Florida third in nation for homeowners catching up on delinquent mortgage payments

by | Aug 23, 2021



Amid a national economic surge that is helping to lift homeowners out of delinquency and foreclosure, Florida is at the front of the pack among those homeowners who are starting to catch up on their payments. Over the past six months, the Sunshine State saw a one-third reduction in the number of homeowners who are non-current with their mortgage payments. Only Nevada and Rhode Island performed better, both by less than a percentage point.

The economic trend bodes well, but economists are still wary about the expiration of the national foreclosure moratorium at end of last month. An estimated 1.45 million borrowers nationally remained 90 or more days past due – but not yet in foreclosure – entering August.
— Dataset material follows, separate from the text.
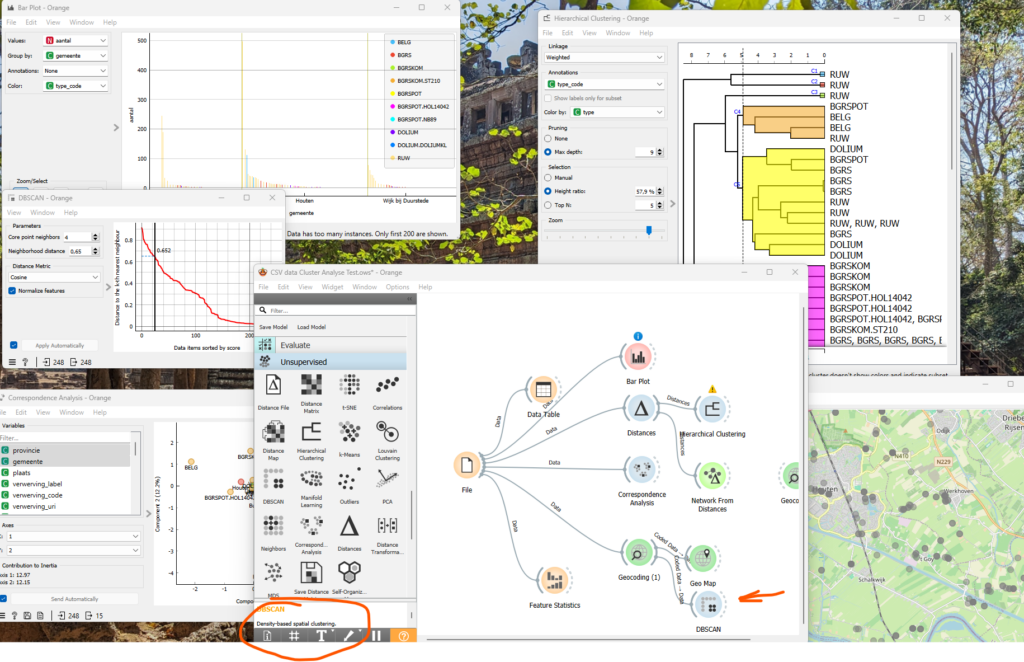Click the Louvain Clustering widget icon
Viewport: 1024px width, 662px height.
tap(387, 432)
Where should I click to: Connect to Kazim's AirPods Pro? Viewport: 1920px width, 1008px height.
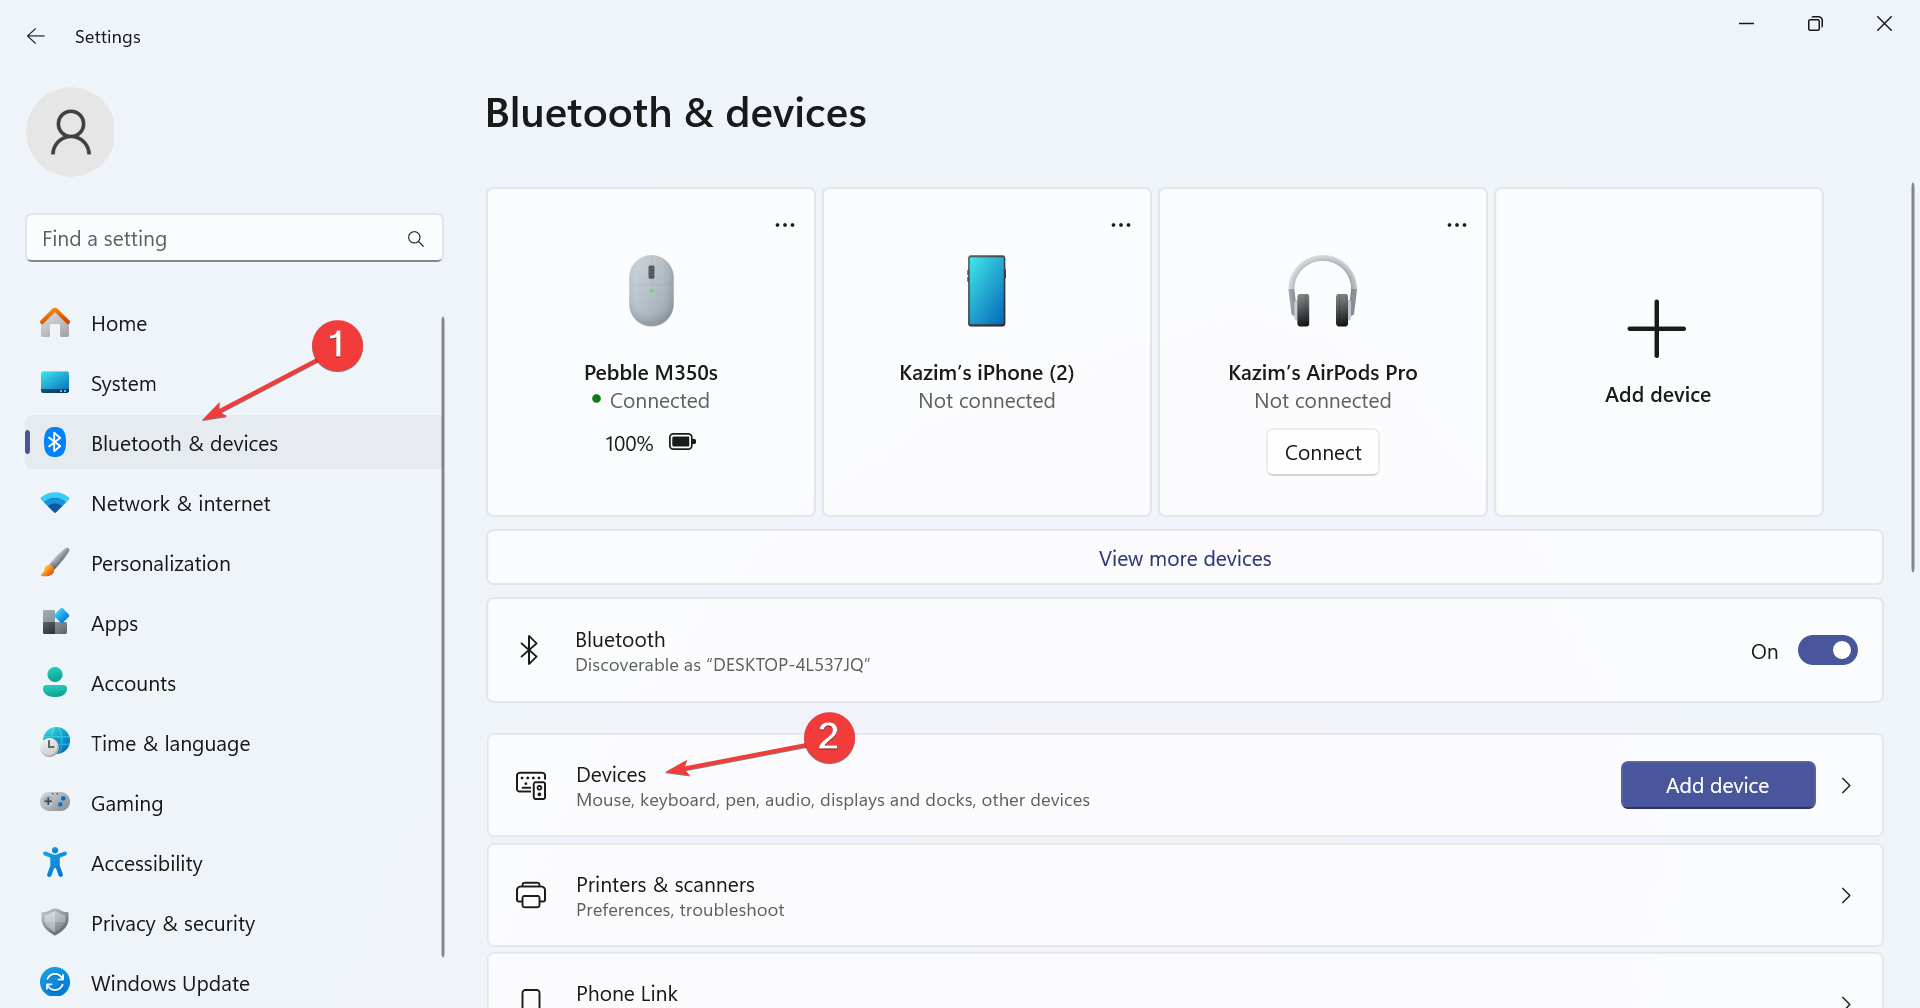[1322, 452]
That’s more than 1 million more than at the onset of the pandemic, according to data from Jacksonville-based Black Knight, Inc., a real estate analytics company.

A state eviction and foreclosure moratorium was allowed to expire last fall, in part because on Sept. 4, 2020, the federal Centers for Disease Control and Prevention (CDC) issued an order to halt evictions through the end of the year “to prevent the further spread of COVID-19.” DeSantis allowed his executive order to expire to avoid confusion, and the CDC order was later extended for months.

But last month that CDC moratorium also expired, bringing with it a wave of uncertainty, forcing many homeowners to scramble to make payments in an effort to avoid foreclosure.

“While overall delinquency volumes continue to edge closer to pre-pandemic levels,” Black Knight noted in a press release, “the number of serious delinquencies were still significantly elevated as federal foreclosure moratoria expired at the end of July.”

Despite the raw numbers, the overall trend remains positive. The national delinquency rate dropped 5 percent in July and is now down by nearly half since May of last year to just 4.14 percent overall. Delinquencies have also improved in 12 of the last 14 months. Black Knight says the two monthly increases were “calendar-related as opposed to being indicative of worsening performance.”